When Chris contacted Medibank to enquire about his situation, he was told the company would be communicating with those who had health claims data posted first.

Koczkar told reporters after the meeting on Wednesday: “We believe that is the right decision. Those customers are uniquely vulnerable. And we want to make sure that they hear that as soon as they can from us. As I said before, this is a complicated process.”

But Chris said he was annoyed about the radio silence.

“They had ample time to prepare the comms and get them out to anyone that had been exposed, and taking over a week to do so is really poor form – and I don’t buy in to the excuses they have given,” he said.

“I think that’s probably a bad call given all of their earlier posturing about being transparent.”

Chris said he was fortunate in not having made any claims other than glasses or dental with the company when he was a customer, so he wasn’t too upset about the leak given the lack of potentially embarrassing health information.

Others weren’t so lucky. While the hackers’ first data dump was limited to a few hundred megabytes and included hundreds of names, addresses, birthdates, Medicare numbers and hospital addresses, the second leak contained a file labelled “abortions”.

“Added one more file Boozy.csv …,” the ransomware group wrote in a blog update on the dark web in the early hours of Friday. The file contained the data of about 240 policyholders who had made claims related to the harmful use of alcohol.

Then, on Sunday night, the hacking group posted a fourth file labelled “psychos”, which contained hundreds of claims from policyholders that appear to be related to mental health treatment.

Chris said he hoped Medibank emerged from the scandal with its reputation intact and the company becomes a case study for other businesses refusing to pay ransoms.

“If that happens, it will be a good outcome for all. However if they reneg on their promise to be open and transparent at the 11th hour, and crash and burn as a result, it will look like their mistake was not paying, and the opposite will happen: this will be a really bad outcome.”

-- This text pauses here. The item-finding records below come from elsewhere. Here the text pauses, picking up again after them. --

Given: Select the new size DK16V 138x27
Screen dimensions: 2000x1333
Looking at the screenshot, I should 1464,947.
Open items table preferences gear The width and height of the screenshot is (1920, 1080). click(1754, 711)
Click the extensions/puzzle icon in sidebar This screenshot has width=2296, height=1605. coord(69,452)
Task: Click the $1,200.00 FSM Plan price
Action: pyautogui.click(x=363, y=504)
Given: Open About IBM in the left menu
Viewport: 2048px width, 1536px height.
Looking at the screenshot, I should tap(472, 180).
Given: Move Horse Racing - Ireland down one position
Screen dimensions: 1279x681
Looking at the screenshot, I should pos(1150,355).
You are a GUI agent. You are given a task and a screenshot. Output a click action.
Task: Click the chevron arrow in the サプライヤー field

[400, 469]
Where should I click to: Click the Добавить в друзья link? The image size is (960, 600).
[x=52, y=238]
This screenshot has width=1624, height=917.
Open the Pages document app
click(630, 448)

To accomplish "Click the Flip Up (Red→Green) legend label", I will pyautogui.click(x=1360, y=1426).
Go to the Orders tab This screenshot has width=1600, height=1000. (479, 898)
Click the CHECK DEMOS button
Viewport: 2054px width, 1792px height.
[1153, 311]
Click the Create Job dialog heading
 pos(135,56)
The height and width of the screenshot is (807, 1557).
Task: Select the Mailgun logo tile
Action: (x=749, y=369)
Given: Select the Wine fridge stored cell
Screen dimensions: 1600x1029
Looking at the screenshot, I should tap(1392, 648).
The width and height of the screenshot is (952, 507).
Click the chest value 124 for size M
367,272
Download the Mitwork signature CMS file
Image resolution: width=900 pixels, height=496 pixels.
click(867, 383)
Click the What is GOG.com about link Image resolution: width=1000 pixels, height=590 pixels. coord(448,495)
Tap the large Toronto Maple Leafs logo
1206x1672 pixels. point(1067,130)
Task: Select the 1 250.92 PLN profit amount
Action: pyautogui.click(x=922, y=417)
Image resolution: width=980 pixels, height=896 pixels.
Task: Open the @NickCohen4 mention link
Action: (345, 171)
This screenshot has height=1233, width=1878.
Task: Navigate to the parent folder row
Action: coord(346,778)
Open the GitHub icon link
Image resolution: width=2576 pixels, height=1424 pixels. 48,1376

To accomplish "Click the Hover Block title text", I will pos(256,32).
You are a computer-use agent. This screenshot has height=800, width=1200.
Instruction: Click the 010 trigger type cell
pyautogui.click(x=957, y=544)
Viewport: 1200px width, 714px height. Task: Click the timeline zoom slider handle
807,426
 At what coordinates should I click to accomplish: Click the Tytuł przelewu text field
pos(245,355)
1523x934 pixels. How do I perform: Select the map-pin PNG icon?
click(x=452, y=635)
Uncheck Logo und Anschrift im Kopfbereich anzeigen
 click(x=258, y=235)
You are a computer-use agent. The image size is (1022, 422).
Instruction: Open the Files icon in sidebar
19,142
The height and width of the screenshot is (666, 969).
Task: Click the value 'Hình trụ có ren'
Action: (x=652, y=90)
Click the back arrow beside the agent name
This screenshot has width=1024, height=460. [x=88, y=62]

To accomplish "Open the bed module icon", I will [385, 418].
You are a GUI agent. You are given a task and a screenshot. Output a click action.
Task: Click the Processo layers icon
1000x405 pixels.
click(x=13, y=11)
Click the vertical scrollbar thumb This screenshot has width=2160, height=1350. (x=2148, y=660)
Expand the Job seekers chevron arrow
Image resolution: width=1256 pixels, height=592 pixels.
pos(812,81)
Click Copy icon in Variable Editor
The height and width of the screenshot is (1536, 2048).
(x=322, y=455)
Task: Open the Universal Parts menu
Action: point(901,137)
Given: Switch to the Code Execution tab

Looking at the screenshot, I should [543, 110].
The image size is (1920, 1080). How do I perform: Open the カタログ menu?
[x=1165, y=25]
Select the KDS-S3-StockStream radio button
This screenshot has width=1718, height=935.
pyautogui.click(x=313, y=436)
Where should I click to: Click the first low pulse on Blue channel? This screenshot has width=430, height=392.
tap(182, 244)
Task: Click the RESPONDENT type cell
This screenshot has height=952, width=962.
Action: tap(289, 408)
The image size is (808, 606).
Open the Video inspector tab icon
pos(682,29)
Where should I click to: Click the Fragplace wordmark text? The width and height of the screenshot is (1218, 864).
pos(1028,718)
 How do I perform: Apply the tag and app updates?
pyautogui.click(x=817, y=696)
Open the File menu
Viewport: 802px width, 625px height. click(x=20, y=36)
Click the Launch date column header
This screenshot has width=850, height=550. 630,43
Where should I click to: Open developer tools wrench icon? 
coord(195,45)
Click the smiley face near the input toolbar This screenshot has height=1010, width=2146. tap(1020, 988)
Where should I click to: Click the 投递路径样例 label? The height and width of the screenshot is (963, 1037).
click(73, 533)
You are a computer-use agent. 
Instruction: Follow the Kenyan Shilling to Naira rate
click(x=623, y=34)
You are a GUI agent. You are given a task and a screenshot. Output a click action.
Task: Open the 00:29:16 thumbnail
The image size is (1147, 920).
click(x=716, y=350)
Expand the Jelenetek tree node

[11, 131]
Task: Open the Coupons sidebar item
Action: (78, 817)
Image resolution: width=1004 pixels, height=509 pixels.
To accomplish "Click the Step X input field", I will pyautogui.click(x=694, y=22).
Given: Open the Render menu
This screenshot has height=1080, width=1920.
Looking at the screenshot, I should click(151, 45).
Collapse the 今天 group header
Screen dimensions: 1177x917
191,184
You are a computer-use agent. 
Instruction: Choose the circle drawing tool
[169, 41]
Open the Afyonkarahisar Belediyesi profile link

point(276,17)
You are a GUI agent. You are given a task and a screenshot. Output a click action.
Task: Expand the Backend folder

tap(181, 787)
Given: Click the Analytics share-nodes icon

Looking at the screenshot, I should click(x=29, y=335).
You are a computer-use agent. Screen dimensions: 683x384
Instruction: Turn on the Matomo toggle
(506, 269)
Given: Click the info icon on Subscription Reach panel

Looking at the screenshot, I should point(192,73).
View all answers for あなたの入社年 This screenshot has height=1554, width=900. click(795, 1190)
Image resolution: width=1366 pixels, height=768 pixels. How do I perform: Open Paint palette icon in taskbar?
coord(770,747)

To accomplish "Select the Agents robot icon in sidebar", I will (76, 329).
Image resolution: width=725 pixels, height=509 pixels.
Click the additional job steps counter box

At the AGM, the Medibank board heard from several angry shareholders who were also Medibank customers and complained about the lack of direct communication from the company since the initial announcements.

Koczkar told shareholders that the company would begin directly informing the 480,000 customers who have had their health claim data stolen, though not necessarily posted online.

The breach covers 9.7 million current and former customers, including 5.1 million Medibank customers, 2.8 million ahm customers and 1.8 million international customers.

The insurer said health claims for about 160,000 Medibank customers, 300,000 ahm customers and 20,000 international customers were accessed. The information exposed includes service provider names and codes associated with diagnosis and procedures.

There were also 5,200 My Home Hospital patients who had their personal and health data accessed, and 2,900 next of kin of these patients who had some contact details accessed.

The hackers have not posted any new data dumps since Monday, but have promised to drop more on Friday after the AGM.